Несмотря на временную открытость этим влияниям в первые послевоенные годы, они вскоре подверглись критике в ходе кампании против космополитизма. На совещании музыкальных работников в ЦК партии было высказано новое отношение к джазу — дирижер Борис Хайкин заявил, что корни джаза, когда-то восходящие к простому трудовому люду и делавшие джаз прогрессивной музыкой, сегодня утрачены, а на их место пришли «пошлые мотивчики», неспособные более ничего дать «уму и сердцу советского человека»312.[155]
С одной стороны, безусловно, буквальный смысл подобных заявлений заключался в критике джаза.
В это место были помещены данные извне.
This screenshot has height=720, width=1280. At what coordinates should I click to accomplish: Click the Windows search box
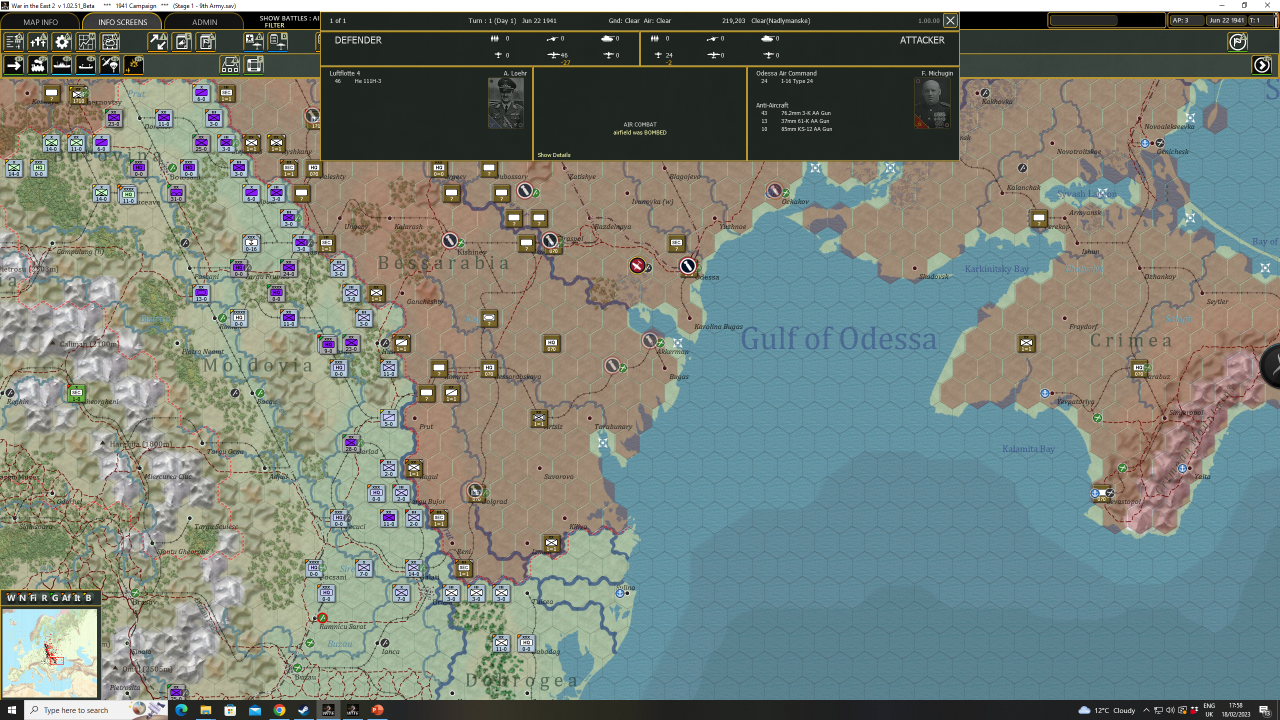[75, 710]
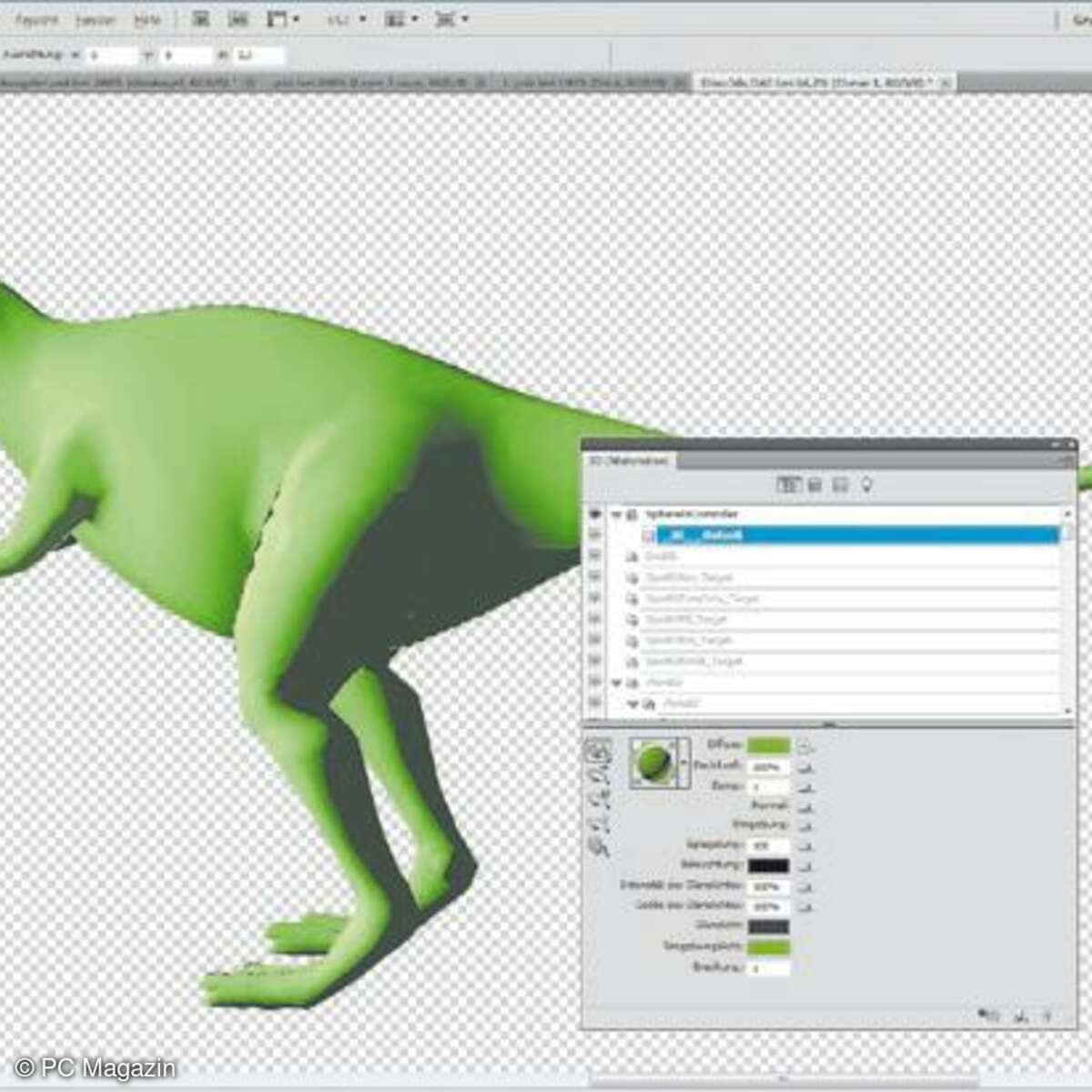
Task: Toggle visibility of the selected Default material row
Action: [595, 535]
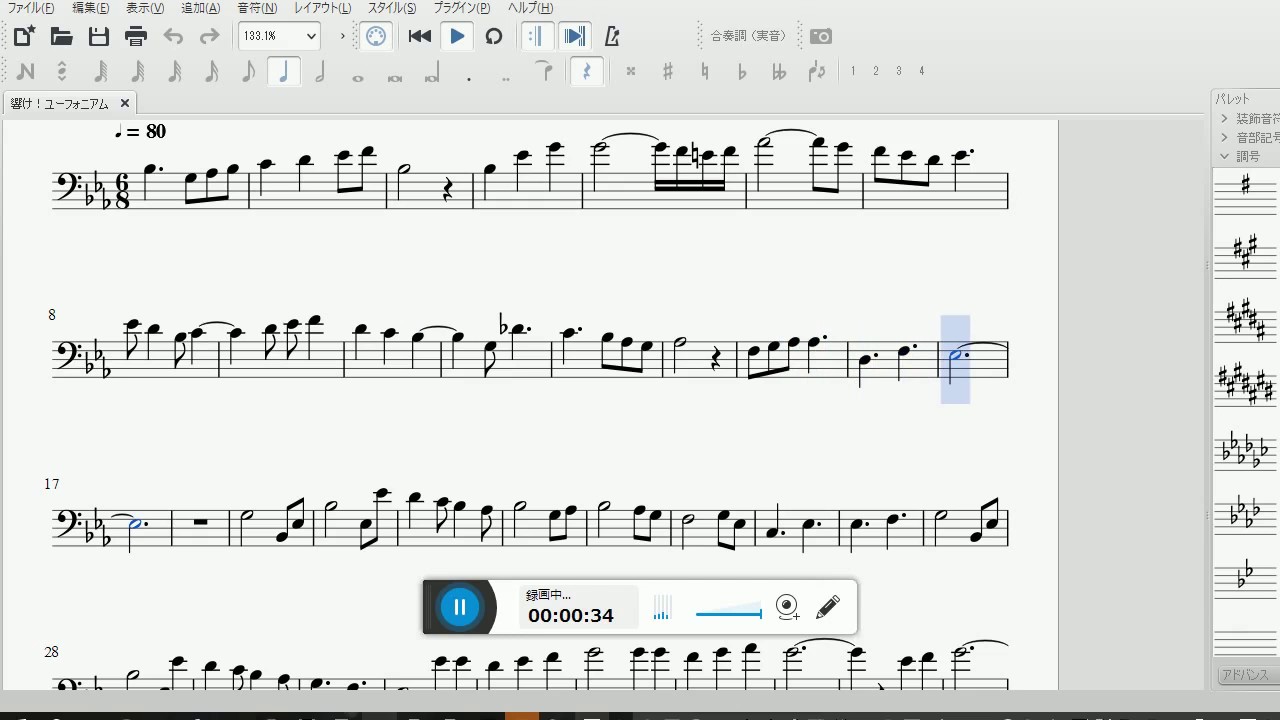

Однако из них также следовал и другой, не менее важный вывод — джаз как форма (а значит, и другие культурные формы) может рассматриваться по-разному в разных контекстах: в одном контексте джаз является положительным продуктом творчества трудящихся, бывших рабов и всех угнетенных, в другом контексте он является отрицательным продуктом буржуазной культуры. А раз так, то смысл джаза как определенной эстетической формы невозможно определить заранее, не учитывая конкретный контекст, в котором эта форма воспроизводится и циркулирует[156]. Эта идея, хотя и не формулировалась в явной форме, подразумевалась в критических заявлениях на тему иностранного культурного влияния. Помогало ее распространению и то, что смысл высказываний на эту тему отличался в разные периоды и в разных изданиях. В результате джаз и некоторые другие «западные» культурные формы смогли пережить всевозможные критические кампании (хотя и не без потерь или изменений) и продолжали существовать, постоянно адаптируясь к новому контексту. Даже в те годы, когда джаз попадал под особо яростную критику, некоторые оркестры играли джазовые композиции, делая им аранжировки под советский стиль «легкой музыки», изменяя их названия, вставляя их между произведениями советских композиторов. В этой измененной форме джаз продолжал звучать в ресторанах и танцевальных залах, а порой даже на концертах филармонических оркестров313.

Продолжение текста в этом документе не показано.